# Hidden Markov Model for Land Cover

This repo includes R code for
- simulating land cover data generated by a hidden Markov model, and
- estimating parameters using maximum likelihood (ML using the expectation-maximization algorithm) and minimum distance (MD) estimators.

## Citations

Please cite "Improving Estimates of Transitions from Satellite Data: A Hidden Markov Model Approach"
by Adrian L. Torchiana,
[Ted Rosenbaum](https://www.tedrosenbaum.org/),
[Paul T. Scott](http://ptscott.com/), and
[Eduardo Souza-Rodrigues](https://souza-rodrigues.economics.utoronto.ca/).

## How to Run the Code

We run our code in a Docker container so that our environment is reproducible.
Start by [installing Docker](https://docs.docker.com/engine/install/),
[cloning this repo](https://docs.github.com/en/repositories/creating-and-managing-repositories/cloning-a-repository),
and changing directory into the root of the repo:

```bash
cd hidden_markov_model
```

At this point your working directory should be the root of the repo, and if you `ls` you should see
several .R files as well as the README.md file that you are currently reading.

Start by running
```bash
sudo docker build -f Dockerfile . --tag=hidden_markov_model
```

The `build` command above will use the [Dockerfile](Dockerfile) to create an image with R version 4.2.1 and
[several R packages](install_packages.R) installed.
We can now use that image to run scripts:

```bash
sudo docker run -it -v /home/$USER/hidden_markov_model:/home/hidden_markov_model hidden_markov_model bash
Rscript simulation_simple.R
```

Note that the `-v` in the `docker run` command above is mounting a volume, and assumes that you cloned this repo
into `/home/$USER/hidden_markov_model`. If you cloned into some other location,
replace `/home/$USER/hidden_markov_model` with the correct path.

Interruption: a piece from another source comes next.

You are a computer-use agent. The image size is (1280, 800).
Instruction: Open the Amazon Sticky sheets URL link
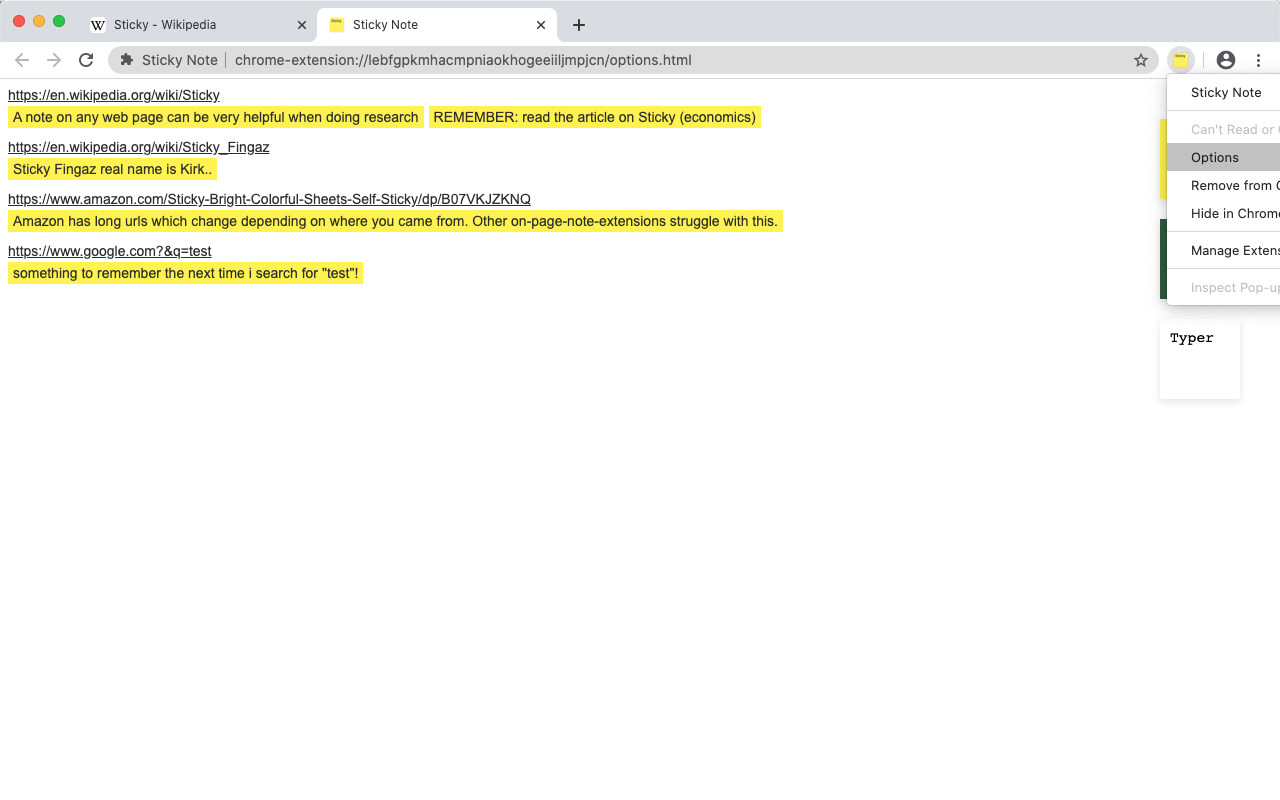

The code in [simulation_simple.R](simulation_simple.R) runs simple simulations that are used to
confirm that the estimation functions are working correctly. Its output is not used in the paper.

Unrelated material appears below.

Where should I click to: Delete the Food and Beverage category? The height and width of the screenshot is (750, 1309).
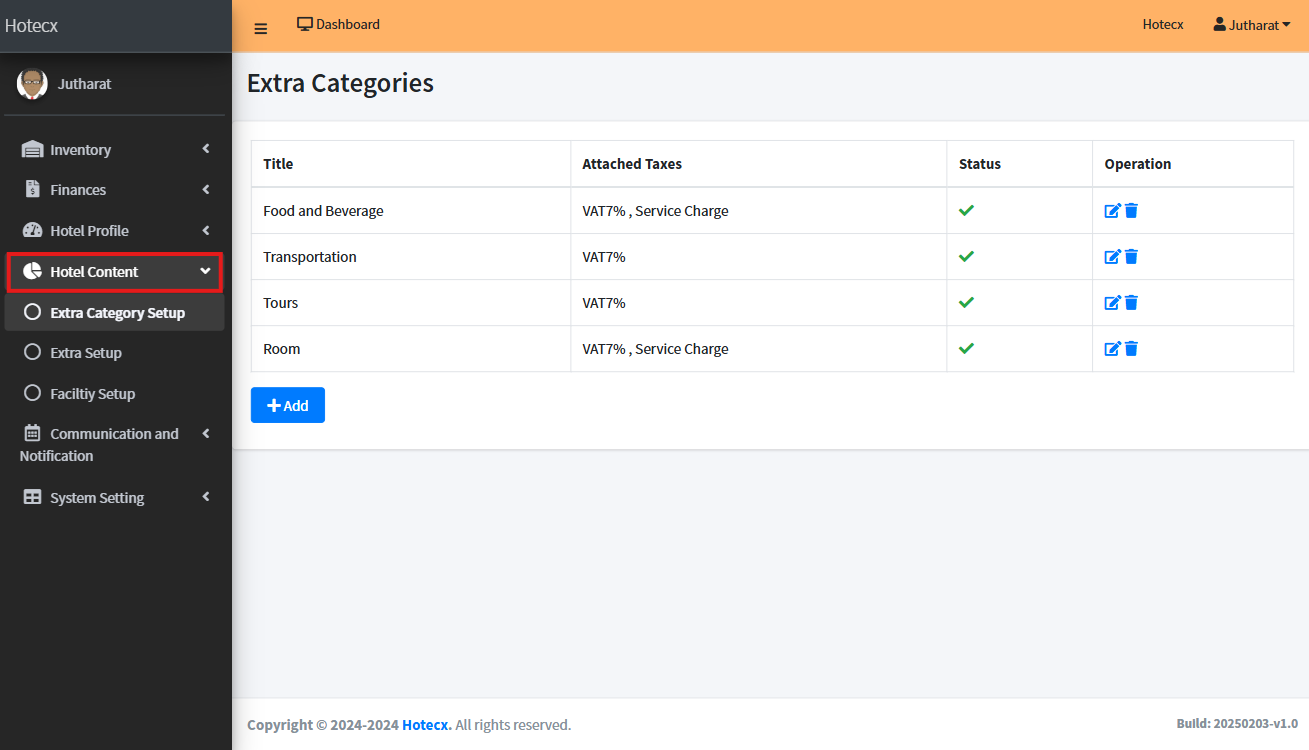(1131, 211)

All R scripts should be run inside the container, i.e. following the `docker run` command as above.
Most of the simulations will save output files to the [output](output) directory.

### Baseline Results

To reproduce section `D.2 Baseline Results`, run
```bash
Rscript simulation_baseline.R --n_simulations 100
Rscript describe_simulation_baseline.R --simulation_date yyyy-mm-dd
```
where `yyyy-mm-dd` is the date on which you ran [simulation_baseline.R](simulation_baseline.R).

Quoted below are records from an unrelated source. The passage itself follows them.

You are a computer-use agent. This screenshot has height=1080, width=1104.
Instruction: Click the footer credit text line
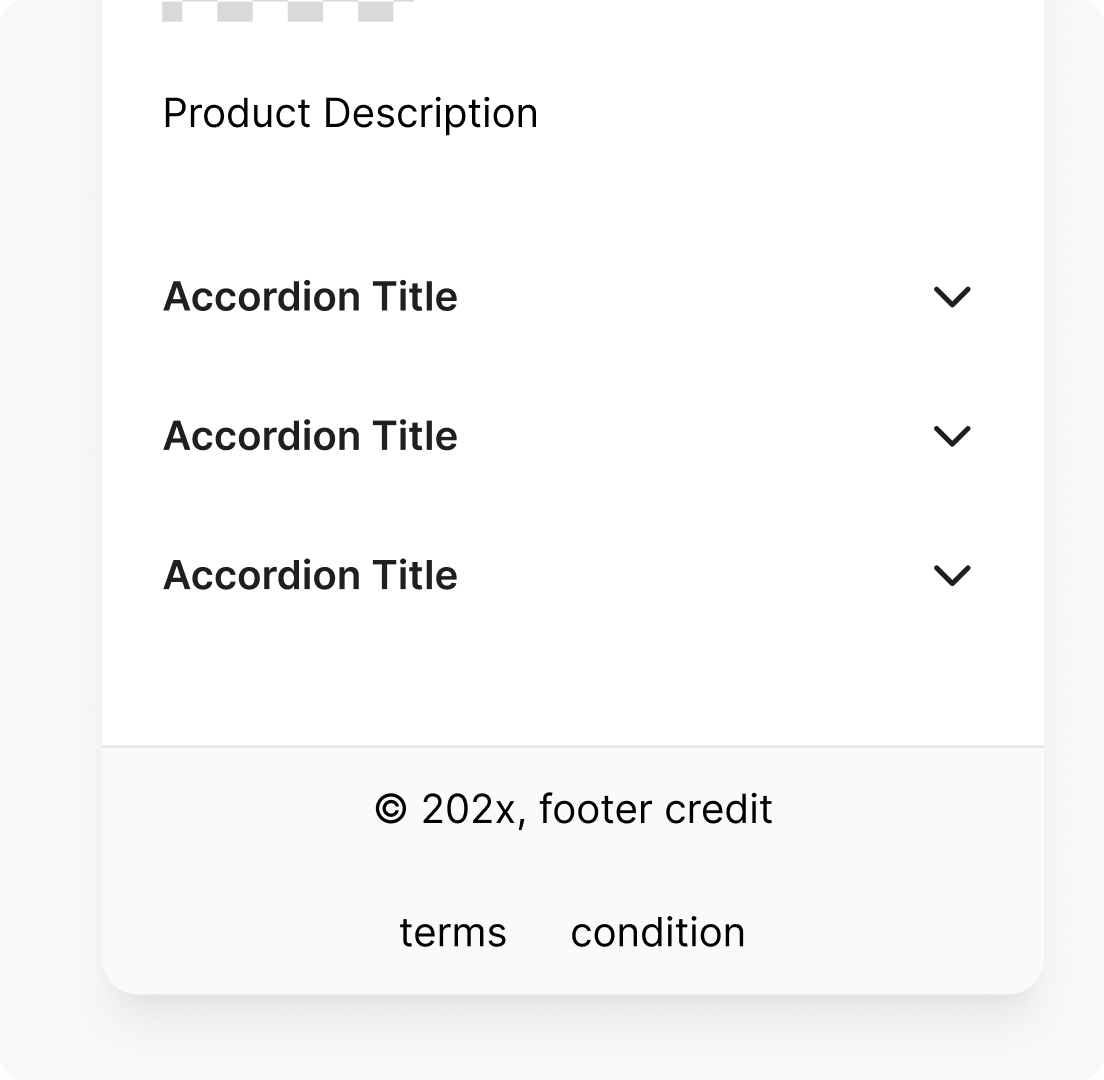(573, 809)
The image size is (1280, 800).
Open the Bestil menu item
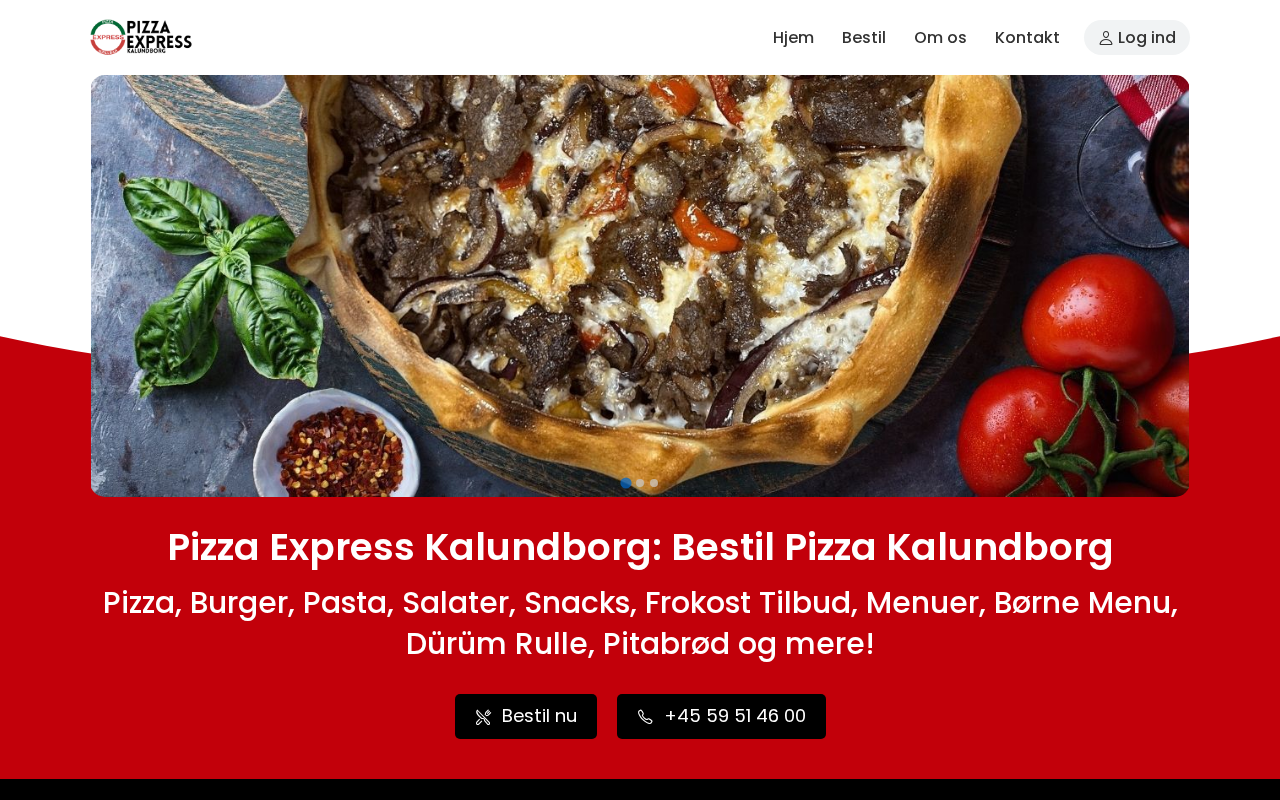coord(864,37)
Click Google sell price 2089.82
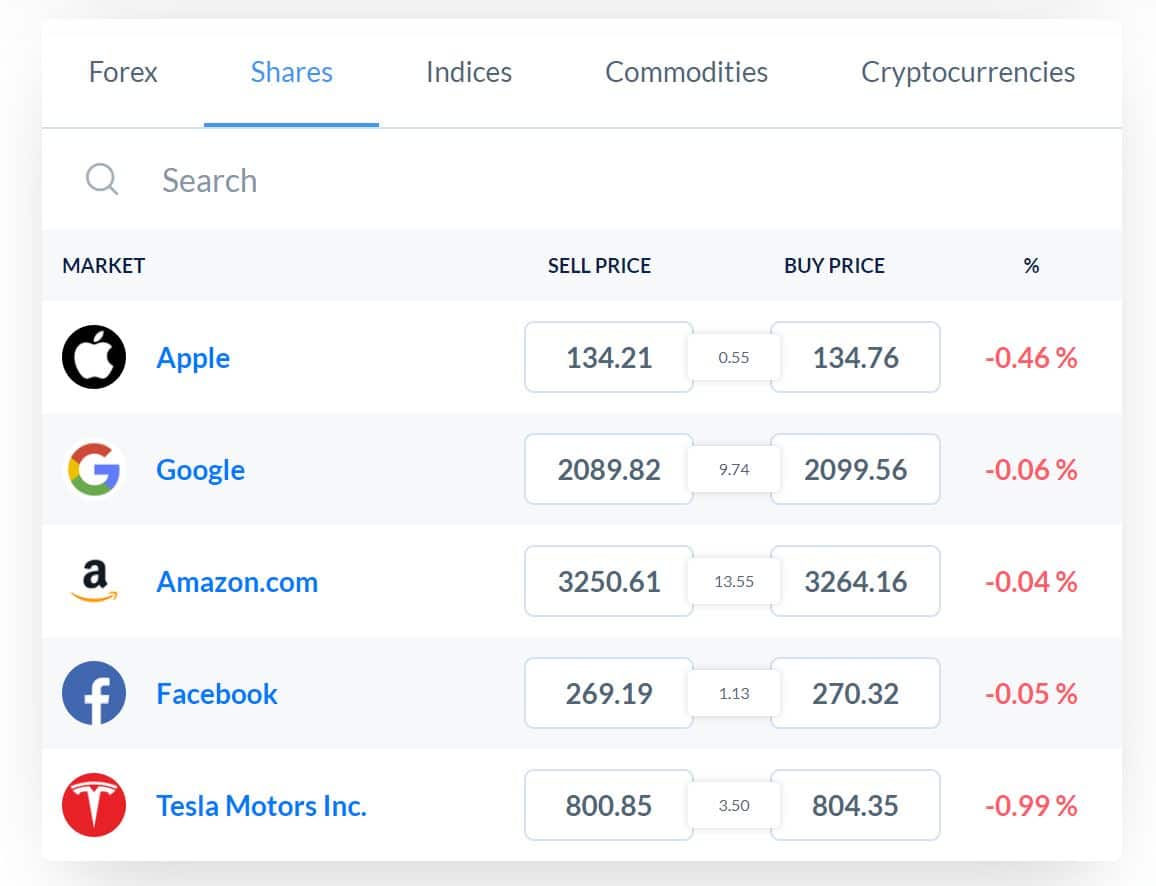Screen dimensions: 1156x886 coord(609,469)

### Spatial Dependence and Serial Correlation

To reproduce section `D.4 Spatial Dependence and Serial Correlation`, run
```bash
Rscript simulation_spatial_corr.R --n_simulations 100
Rscript simulation_spatial_corr.R --n_simulations 100 --z_constant_over_time
```

### Embrapa Validation

The code for section `6 Validation Exercise Using Land Cover Data` is
[fit_embrapa_validation_hmm.R](fit_embrapa_validation_hmm.R). While we have
made the Embrapa validation code public, the input dataset used in this section
is private and is not included in the repo.

### Atlantic Forest

The code for section `7 Empirical Exercise: Carbon Stocks in the Atlantic Forest`
has several steps:

```bash
mkdir -p atlantic_forest_output
./run_mapbiomas_all_windows.sh
Rscript combine_mapbiomas_estimates.R
./run_viterbi.sh
Rscript atlantic_forest_carbon_stock.R
```

Like section 6, the code for section 7 is public but the input files (the "raw" mapbiomas rasters) are private.